■ Activity:
An exact reproduction of all the entries is the expected answer.

■ Data:
* * * * *
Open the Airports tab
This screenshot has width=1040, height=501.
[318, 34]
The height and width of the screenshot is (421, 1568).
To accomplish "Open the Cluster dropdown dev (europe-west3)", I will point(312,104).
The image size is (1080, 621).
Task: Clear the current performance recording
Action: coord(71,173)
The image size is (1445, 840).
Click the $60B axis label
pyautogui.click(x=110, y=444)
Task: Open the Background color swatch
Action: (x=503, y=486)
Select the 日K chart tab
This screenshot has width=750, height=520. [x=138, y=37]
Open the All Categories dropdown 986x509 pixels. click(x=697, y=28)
* * * * *
■ Finished task:
Open the Airports tab
This screenshot has width=1040, height=501.
[318, 34]
The height and width of the screenshot is (421, 1568).
To accomplish "Open the Cluster dropdown dev (europe-west3)", I will point(312,104).
The image size is (1080, 621).
Task: Clear the current performance recording
Action: coord(71,173)
The image size is (1445, 840).
Click the $60B axis label
pyautogui.click(x=110, y=444)
Task: Open the Background color swatch
Action: (x=503, y=486)
Select the 日K chart tab
This screenshot has width=750, height=520. [x=138, y=37]
Open the All Categories dropdown 986x509 pixels. click(x=697, y=28)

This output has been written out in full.